### Exercise objective
Copy exactly the lines of the data below that run from the line holding "Given: Open the Name Box dropdown arrow" through the line holding "Task: Toggle Auto-link new items", both ends included.

Stored items:
-=-=-=-=-

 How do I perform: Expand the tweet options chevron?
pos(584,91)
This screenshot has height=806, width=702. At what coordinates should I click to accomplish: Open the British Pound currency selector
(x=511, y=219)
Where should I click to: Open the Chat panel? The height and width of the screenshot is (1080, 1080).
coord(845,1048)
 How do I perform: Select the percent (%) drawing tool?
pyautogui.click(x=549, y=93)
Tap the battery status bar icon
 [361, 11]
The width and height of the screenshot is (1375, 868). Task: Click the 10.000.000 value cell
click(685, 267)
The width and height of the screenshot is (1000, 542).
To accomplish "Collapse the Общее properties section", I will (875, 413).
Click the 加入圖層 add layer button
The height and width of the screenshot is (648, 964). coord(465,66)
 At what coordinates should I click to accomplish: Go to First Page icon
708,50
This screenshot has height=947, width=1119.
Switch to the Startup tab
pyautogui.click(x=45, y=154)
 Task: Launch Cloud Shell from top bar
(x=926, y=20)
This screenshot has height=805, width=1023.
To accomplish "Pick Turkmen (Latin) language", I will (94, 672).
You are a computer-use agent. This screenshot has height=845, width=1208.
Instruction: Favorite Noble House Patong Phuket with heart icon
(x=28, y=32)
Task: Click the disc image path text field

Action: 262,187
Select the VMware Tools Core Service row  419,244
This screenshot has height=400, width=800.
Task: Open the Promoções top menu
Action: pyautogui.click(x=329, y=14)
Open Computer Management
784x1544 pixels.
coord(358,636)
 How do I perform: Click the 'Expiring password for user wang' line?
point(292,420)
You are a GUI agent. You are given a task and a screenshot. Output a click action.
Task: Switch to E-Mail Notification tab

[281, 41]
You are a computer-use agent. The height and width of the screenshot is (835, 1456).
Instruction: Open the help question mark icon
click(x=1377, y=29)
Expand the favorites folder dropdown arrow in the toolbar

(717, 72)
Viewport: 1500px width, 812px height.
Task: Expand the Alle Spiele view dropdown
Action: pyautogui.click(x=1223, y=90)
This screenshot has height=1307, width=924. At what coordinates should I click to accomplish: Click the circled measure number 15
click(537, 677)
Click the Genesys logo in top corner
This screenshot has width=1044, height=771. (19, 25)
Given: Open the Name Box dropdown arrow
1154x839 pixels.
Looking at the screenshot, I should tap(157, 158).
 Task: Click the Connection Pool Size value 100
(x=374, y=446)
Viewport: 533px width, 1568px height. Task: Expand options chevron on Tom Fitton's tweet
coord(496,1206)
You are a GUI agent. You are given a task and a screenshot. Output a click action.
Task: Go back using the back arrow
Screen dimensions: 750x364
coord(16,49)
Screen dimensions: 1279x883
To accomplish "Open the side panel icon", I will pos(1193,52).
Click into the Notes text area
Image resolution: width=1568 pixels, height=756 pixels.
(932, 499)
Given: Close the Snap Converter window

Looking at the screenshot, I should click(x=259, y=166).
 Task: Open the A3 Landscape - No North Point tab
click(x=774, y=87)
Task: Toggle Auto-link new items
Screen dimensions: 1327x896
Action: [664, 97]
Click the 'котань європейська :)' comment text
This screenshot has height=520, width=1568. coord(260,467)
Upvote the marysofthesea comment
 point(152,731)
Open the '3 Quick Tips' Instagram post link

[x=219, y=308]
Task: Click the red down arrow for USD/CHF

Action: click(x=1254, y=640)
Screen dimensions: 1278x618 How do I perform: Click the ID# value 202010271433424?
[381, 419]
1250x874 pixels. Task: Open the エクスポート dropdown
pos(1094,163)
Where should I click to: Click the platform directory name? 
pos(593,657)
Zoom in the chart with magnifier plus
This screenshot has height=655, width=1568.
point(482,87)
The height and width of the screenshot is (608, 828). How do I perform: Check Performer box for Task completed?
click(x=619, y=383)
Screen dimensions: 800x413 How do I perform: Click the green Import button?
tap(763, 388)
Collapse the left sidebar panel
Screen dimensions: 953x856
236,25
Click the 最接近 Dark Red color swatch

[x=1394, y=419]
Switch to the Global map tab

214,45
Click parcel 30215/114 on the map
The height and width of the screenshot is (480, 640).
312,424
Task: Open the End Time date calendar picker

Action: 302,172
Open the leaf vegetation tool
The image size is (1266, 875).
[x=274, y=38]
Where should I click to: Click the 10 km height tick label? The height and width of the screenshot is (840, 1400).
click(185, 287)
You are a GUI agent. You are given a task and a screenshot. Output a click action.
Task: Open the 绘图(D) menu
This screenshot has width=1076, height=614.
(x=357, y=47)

-=-=-=-=-

### Written response
Given: Open the Name Box dropdown arrow
1154x839 pixels.
Looking at the screenshot, I should tap(157, 158).
 Task: Click the Connection Pool Size value 100
(x=374, y=446)
Viewport: 533px width, 1568px height. Task: Expand options chevron on Tom Fitton's tweet
coord(496,1206)
You are a GUI agent. You are given a task and a screenshot. Output a click action.
Task: Go back using the back arrow
Screen dimensions: 750x364
coord(16,49)
Screen dimensions: 1279x883
To accomplish "Open the side panel icon", I will pos(1193,52).
Click into the Notes text area
Image resolution: width=1568 pixels, height=756 pixels.
(932, 499)
Given: Close the Snap Converter window

Looking at the screenshot, I should click(x=259, y=166).
 Task: Open the A3 Landscape - No North Point tab
click(x=774, y=87)
Task: Toggle Auto-link new items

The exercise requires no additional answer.